Check each line of the material below for the word "link". State how many lines have it, and nothing more.
DATA TO USE Start Marker
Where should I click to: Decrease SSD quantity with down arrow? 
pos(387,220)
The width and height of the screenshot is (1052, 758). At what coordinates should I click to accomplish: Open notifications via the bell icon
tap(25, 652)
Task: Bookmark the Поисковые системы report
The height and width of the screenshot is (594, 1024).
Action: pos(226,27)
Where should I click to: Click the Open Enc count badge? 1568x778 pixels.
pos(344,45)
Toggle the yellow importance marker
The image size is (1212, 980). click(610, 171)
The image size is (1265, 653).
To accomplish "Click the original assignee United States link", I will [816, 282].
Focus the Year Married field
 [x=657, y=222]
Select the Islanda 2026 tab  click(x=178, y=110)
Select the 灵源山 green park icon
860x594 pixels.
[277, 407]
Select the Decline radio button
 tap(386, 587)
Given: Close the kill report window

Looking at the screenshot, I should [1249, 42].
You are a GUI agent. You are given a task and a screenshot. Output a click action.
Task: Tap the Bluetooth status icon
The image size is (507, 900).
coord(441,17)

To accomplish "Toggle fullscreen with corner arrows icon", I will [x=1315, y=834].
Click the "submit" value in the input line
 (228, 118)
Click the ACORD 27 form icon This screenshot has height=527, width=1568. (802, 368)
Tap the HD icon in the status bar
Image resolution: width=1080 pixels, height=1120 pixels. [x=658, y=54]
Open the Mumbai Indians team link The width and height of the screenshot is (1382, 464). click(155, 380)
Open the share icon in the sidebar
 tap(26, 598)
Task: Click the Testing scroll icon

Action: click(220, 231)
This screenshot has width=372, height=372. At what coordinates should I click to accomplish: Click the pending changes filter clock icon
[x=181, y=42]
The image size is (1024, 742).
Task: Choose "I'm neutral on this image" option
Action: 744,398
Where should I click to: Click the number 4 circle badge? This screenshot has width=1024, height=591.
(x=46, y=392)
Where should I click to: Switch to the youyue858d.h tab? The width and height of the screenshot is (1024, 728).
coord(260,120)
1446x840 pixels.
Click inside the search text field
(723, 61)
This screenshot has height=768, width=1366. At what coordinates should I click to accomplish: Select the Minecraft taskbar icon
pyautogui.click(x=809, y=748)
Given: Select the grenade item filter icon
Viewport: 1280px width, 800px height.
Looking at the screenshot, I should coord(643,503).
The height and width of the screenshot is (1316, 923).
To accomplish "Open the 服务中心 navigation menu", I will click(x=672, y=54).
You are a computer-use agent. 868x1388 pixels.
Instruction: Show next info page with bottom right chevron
DATA TO USE End Marker
#### [TASK ANSWER]
2